A highly distinguished composer and radio broadcaster who was educated at Berkhamsted School after being adopted by one of its housemasters has died aged 93.
Antony Hopkins, who took his surname from the school’s Major Tom Hopkins after his father’s death left his mother with four small children and no money to educate them, became a household name across all spectrums of the music industry, including theatre, radio and cinema, across many decades.
His wife of two years Beatrix explained that although he suffered a stroke in his 70s, his health had deteriorated in the months since September last year. Despite recent hospital stays with heart and renal problems, he died in his home bought by Major Tom back in 1930.
Though he moved out at the height of his fame, Antony had returned to the Berkhamsted cottage after the Major’s death in 1969 and had lived there ever since.

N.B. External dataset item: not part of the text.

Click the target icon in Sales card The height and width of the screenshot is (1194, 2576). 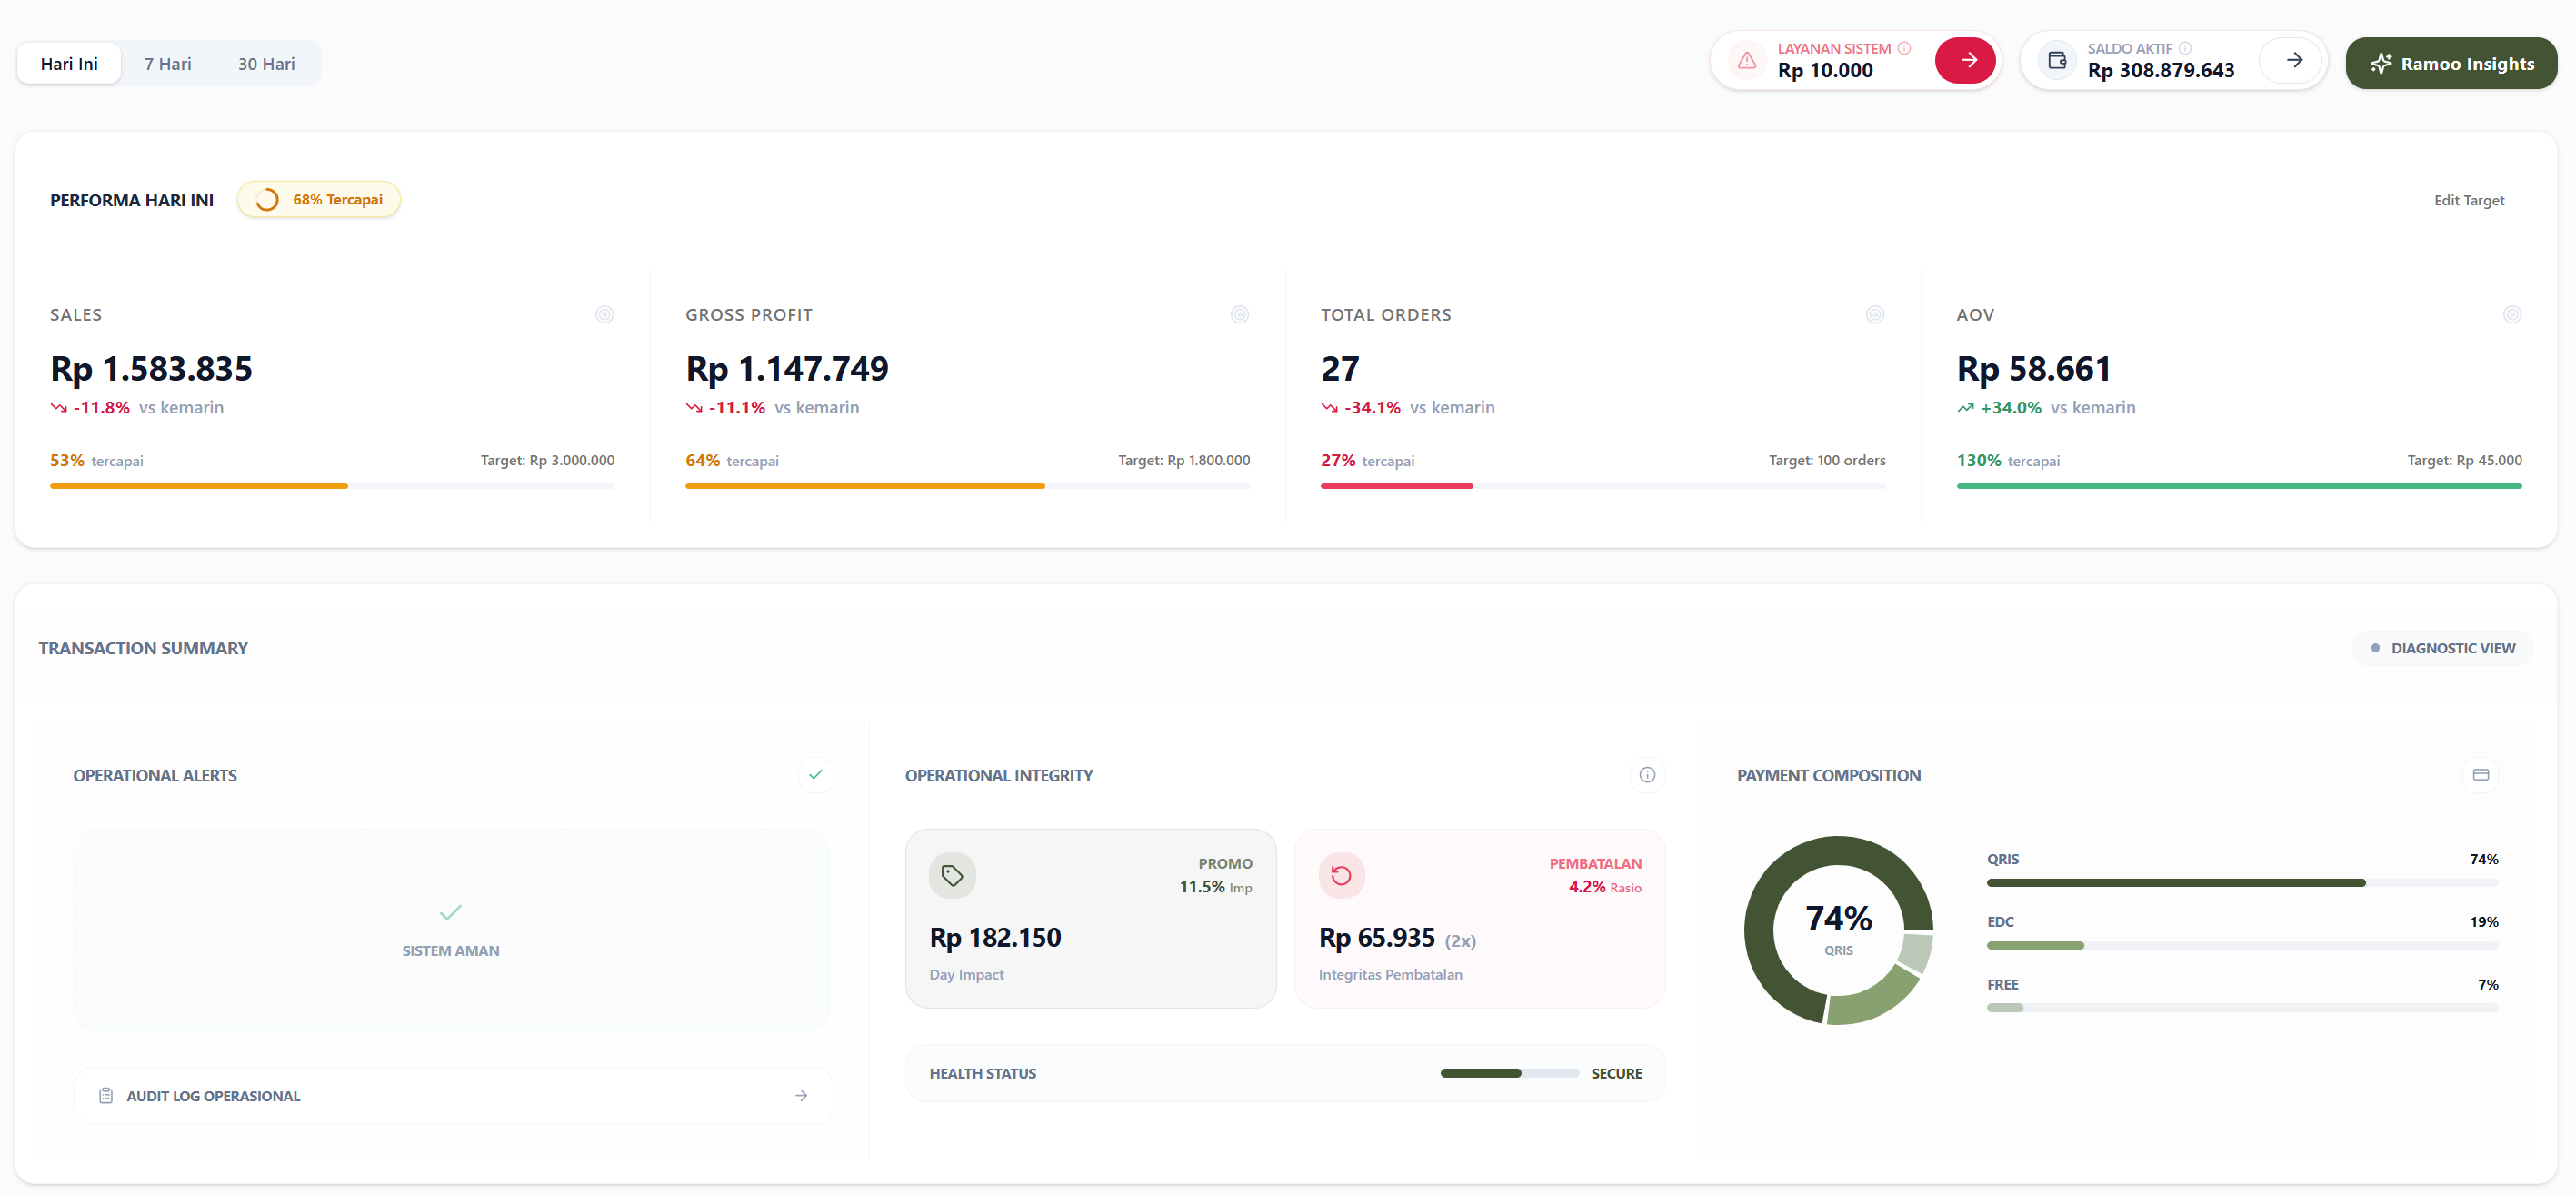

Beatrix, almost 40 years his junior, said of her husband: “He looked and seemed younger than his years, right to the end.
“He went at the right time between having a quality of life and just existing.”
This would have been Antony’s 50th year as president of Berkhamsted’s Music Society, a position he also held for Little Gaddesden, Luton and Radlett music societies.
Throughout his impressive career he wrote operas, chamber works and film scores, with his most famous silver screen venture the score to the 1962 film Billy Budd. He also produced compositions for 1952 Dickens adaptation The Pickwick Papers and Cast a Dark Shadow in 1955.
But the composer who was born Antony Reynolds in North London in 1921, is perhaps best remembered for his 36 year stint as presenter of the BBC radio programme Talking About Music.
The programme had a huge following both in the UK and abroad. He was also renowned for his books of musical analysis.
Beatrix fondly remembers motorhead Antony’s love of fast cars, and described him as a ‘James Bond character’ who wooed her on the tracks of Goodwood.
She said: “He had a caring personality and was great fun to be with.
“He liked to encourage young musicians and did a lot of work with the National Children’s Orchestra – he felt he could teach them something.
“What he has done for music is amazing, but he was a fun sort of character with lots of mad stories.”
Beatrix detailed one such ‘mad’ incident in the years after his stroke, in which he managed to give his own body a carwash after stepping out of the vehicle at the wrong time – and ruining the car door.
Though he had been married before, the accomplished musician never had children.
Beatrix, who had known Antony for decades before their marriage and had typed his last four books, said: “At the height of his career, he was a household name. Before the actor Anthony Hopkins came along – his name made an impression on people.
“He was a very outward-looking and youthful man. I never felt the age gap.
“He retained his dry sense of humour to the end, and died in the way he lived.”